Problem to solve: Turn everything from the start of the entries down to the line containing "click(x=394, y=211)", inclusive, into a JSON list of strings with one string per line. Leave out blank lines.

Items from a dataset:
....................

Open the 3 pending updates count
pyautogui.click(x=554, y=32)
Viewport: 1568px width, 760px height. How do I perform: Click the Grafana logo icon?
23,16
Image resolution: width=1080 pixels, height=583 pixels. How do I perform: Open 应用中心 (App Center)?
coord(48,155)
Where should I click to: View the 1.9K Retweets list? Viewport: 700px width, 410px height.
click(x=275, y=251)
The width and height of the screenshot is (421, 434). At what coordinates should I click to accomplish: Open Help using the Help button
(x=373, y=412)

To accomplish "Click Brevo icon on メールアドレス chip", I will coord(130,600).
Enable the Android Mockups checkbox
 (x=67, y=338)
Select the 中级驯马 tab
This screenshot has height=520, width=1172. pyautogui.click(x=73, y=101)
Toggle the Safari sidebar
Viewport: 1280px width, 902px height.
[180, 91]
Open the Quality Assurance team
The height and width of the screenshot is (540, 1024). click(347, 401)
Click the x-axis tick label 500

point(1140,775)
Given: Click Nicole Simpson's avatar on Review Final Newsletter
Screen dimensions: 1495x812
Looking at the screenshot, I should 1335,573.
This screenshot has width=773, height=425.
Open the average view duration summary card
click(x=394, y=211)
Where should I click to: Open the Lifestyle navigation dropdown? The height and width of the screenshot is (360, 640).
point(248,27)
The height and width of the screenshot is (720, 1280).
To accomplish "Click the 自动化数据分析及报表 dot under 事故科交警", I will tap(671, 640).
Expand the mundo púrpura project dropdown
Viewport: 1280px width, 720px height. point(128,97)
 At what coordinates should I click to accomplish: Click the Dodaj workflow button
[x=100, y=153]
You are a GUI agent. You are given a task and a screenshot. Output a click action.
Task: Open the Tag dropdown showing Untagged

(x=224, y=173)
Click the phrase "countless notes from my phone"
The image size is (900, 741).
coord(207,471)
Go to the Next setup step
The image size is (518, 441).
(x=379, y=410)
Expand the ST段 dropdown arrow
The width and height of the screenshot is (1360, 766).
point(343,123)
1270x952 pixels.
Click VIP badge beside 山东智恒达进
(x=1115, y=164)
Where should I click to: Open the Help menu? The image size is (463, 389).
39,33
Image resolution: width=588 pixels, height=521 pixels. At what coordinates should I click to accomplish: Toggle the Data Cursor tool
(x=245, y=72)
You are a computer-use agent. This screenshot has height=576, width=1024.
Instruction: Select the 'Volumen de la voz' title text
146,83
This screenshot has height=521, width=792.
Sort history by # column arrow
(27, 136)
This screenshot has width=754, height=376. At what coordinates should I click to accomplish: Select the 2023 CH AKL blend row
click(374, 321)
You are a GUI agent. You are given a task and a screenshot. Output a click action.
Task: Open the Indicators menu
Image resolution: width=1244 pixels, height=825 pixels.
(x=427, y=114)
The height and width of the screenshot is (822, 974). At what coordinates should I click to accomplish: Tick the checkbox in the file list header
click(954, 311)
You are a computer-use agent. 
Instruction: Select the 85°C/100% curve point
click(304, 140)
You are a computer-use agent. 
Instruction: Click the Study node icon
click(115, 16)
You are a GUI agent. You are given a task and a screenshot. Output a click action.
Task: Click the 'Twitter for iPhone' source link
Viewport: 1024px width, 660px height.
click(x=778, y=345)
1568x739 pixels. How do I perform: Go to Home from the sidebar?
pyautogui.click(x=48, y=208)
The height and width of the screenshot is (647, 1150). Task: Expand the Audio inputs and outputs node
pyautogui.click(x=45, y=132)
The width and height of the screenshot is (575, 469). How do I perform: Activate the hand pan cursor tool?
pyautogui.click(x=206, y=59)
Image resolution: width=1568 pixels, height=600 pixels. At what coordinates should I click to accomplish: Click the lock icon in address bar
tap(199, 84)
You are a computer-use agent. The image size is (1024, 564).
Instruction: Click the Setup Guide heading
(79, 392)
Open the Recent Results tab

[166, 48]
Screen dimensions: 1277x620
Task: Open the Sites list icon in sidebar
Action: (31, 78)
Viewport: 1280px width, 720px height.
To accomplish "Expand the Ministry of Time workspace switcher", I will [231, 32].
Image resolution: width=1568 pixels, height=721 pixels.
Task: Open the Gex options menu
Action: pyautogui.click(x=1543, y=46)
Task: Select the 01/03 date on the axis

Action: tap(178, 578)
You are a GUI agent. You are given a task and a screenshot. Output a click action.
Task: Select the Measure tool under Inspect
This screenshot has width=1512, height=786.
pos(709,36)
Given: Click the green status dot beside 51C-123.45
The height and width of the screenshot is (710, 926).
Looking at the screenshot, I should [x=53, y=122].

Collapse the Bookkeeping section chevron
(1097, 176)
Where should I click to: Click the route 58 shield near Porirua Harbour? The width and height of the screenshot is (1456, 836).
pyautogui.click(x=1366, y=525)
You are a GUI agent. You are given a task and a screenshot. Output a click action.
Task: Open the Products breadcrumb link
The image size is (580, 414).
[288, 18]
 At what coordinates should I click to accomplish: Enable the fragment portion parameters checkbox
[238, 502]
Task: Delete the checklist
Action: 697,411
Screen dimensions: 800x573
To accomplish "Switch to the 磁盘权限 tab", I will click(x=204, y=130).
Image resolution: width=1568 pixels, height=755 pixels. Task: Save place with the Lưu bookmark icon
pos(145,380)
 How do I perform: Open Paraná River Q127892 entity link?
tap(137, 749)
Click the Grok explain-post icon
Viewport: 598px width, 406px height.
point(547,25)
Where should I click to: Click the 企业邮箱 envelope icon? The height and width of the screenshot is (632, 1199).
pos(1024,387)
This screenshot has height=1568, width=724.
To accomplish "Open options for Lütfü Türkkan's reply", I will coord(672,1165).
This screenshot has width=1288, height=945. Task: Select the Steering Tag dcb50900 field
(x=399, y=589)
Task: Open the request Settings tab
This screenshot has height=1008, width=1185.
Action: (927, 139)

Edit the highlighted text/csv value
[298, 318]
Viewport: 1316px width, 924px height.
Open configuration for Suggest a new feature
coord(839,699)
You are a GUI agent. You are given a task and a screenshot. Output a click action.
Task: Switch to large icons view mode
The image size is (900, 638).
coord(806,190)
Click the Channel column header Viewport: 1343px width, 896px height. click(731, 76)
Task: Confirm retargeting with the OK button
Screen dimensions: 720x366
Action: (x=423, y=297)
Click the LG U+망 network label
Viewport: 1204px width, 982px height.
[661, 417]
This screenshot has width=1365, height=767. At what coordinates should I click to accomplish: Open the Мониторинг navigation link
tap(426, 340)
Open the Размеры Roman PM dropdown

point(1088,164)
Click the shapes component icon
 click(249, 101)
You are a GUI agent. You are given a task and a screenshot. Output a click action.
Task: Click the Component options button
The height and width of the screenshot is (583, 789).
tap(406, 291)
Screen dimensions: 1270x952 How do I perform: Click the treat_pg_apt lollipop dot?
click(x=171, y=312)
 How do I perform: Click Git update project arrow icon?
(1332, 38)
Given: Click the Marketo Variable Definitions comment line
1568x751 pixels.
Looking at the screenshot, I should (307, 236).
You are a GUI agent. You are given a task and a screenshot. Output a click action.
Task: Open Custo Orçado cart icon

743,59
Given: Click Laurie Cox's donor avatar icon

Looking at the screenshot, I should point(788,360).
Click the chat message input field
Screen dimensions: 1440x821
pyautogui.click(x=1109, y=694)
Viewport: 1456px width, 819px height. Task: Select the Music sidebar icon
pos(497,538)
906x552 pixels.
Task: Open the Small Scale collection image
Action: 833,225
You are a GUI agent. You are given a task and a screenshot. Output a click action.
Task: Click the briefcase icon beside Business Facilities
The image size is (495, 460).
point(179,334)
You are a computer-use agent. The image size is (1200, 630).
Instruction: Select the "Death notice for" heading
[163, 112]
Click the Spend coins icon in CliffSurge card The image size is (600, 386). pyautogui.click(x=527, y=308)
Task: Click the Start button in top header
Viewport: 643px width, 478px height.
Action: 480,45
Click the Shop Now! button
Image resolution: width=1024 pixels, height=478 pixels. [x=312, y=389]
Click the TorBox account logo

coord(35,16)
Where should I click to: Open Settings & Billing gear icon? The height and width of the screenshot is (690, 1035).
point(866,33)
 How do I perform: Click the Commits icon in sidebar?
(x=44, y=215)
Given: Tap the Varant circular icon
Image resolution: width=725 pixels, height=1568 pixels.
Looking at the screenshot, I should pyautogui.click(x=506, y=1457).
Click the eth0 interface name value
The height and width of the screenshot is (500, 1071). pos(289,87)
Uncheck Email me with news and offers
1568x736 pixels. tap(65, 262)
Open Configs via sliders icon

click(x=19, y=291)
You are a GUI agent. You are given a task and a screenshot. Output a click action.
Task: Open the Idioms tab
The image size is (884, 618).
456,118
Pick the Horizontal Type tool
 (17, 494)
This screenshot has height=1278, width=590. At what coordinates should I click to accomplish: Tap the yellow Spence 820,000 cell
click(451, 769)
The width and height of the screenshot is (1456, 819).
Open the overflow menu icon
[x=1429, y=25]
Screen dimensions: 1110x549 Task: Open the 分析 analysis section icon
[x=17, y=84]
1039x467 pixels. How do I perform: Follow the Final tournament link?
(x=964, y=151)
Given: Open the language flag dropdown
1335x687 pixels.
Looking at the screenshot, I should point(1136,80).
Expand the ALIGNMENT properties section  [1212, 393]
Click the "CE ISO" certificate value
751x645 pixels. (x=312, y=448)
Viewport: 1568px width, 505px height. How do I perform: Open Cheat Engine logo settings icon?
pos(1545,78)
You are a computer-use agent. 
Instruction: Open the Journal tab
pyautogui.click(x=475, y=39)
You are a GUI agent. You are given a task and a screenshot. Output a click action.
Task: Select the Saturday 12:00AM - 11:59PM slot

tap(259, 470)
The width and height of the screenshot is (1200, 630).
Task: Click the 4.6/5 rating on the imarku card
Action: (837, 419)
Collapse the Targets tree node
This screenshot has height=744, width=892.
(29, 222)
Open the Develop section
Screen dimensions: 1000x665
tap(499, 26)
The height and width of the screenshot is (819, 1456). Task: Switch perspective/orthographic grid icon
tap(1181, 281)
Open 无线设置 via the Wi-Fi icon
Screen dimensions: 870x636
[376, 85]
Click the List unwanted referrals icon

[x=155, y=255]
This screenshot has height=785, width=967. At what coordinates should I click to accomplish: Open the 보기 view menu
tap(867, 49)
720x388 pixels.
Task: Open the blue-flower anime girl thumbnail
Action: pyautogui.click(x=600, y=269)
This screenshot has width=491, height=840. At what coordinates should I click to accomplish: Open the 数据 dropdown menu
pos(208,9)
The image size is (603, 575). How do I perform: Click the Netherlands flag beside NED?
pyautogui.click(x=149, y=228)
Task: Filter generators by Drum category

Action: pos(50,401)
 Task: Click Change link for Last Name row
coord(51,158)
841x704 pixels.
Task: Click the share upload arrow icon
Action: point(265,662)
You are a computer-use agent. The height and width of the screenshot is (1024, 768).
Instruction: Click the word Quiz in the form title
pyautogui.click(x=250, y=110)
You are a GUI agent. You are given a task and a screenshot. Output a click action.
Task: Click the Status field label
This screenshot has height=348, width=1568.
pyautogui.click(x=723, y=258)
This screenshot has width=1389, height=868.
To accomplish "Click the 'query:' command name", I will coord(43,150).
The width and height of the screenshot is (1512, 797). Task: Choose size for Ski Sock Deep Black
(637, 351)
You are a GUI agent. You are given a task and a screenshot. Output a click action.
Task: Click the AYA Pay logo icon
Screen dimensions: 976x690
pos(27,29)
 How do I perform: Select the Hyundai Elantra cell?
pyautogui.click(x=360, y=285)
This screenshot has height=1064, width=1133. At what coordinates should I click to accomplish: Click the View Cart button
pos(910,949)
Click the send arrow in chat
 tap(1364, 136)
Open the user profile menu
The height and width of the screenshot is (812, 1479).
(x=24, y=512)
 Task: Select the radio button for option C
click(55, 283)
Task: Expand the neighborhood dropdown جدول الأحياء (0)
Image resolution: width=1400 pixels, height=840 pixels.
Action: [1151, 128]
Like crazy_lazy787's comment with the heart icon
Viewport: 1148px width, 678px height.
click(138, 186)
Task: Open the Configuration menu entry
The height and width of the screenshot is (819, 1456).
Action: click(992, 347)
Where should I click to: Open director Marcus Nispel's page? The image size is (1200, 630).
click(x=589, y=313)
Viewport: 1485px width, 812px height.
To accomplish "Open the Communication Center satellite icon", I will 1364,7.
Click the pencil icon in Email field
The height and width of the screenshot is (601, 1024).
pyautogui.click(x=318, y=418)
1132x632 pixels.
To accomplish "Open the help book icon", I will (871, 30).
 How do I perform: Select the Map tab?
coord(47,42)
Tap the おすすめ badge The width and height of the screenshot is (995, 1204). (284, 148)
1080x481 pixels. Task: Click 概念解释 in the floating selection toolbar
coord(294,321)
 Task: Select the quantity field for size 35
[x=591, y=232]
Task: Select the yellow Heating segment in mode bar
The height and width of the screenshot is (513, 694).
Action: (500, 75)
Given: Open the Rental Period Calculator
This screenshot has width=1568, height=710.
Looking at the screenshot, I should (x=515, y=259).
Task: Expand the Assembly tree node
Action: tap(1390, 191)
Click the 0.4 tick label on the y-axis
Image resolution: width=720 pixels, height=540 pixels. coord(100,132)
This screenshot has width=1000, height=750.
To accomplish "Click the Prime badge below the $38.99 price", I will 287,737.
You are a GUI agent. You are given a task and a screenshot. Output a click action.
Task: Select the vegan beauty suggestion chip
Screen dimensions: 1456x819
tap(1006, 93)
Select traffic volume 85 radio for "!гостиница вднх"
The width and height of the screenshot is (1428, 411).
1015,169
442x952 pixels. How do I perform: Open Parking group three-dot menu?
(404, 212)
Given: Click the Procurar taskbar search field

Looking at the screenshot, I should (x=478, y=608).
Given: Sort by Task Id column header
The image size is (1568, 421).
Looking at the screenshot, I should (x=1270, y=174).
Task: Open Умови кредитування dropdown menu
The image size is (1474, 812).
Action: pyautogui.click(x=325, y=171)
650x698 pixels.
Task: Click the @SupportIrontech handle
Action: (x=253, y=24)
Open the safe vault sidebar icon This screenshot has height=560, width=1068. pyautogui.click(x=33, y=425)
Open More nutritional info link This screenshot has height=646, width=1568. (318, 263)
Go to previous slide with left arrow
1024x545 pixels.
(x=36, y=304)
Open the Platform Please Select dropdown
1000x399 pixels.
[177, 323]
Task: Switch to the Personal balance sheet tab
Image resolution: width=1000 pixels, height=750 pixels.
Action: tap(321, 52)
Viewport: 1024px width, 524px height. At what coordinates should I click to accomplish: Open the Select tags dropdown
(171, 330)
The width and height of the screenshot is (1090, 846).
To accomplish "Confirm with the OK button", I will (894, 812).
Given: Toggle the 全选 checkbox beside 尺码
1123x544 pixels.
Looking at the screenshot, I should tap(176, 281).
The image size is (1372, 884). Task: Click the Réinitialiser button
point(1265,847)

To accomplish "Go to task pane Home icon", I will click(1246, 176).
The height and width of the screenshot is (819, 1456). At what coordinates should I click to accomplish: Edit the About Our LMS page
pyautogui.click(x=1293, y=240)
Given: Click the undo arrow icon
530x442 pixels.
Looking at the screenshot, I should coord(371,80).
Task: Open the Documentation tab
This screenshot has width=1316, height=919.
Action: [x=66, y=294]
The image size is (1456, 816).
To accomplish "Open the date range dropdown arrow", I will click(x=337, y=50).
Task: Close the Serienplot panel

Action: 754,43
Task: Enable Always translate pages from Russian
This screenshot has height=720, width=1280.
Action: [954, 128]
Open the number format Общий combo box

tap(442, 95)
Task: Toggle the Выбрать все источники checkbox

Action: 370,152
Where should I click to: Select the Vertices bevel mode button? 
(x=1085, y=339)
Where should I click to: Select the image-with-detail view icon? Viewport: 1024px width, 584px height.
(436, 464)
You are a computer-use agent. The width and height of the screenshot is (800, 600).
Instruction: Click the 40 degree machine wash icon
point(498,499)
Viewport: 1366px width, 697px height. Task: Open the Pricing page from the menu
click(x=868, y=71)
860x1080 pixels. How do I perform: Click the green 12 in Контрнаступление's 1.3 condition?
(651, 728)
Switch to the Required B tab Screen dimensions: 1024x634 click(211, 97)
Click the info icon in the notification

....................

Exercise output:
[
  "Open the 3 pending updates count",
  "pyautogui.click(x=554, y=32)",
  "Viewport: 1568px width, 760px height. How do I perform: Click the Grafana logo icon?",
  "23,16",
  "Image resolution: width=1080 pixels, height=583 pixels. How do I perform: Open 应用中心 (App Center)?",
  "coord(48,155)",
  "Where should I click to: View the 1.9K Retweets list? Viewport: 700px width, 410px height.",
  "click(x=275, y=251)",
  "The width and height of the screenshot is (421, 434). At what coordinates should I click to accomplish: Open Help using the Help button",
  "(x=373, y=412)",
  "To accomplish \"Click Brevo icon on メールアドレス chip\", I will coord(130,600).",
  "Enable the Android Mockups checkbox",
  " (x=67, y=338)",
  "Select the 中级驯马 tab",
  "This screenshot has height=520, width=1172. pyautogui.click(x=73, y=101)",
  "Toggle the Safari sidebar",
  "Viewport: 1280px width, 902px height.",
  "[180, 91]",
  "Open the Quality Assurance team",
  "The height and width of the screenshot is (540, 1024). click(347, 401)",
  "Click the x-axis tick label 500",
  "point(1140,775)",
  "Given: Click Nicole Simpson's avatar on Review Final Newsletter",
  "Screen dimensions: 1495x812",
  "Looking at the screenshot, I should 1335,573.",
  "This screenshot has width=773, height=425.",
  "Open the average view duration summary card",
  "click(x=394, y=211)"
]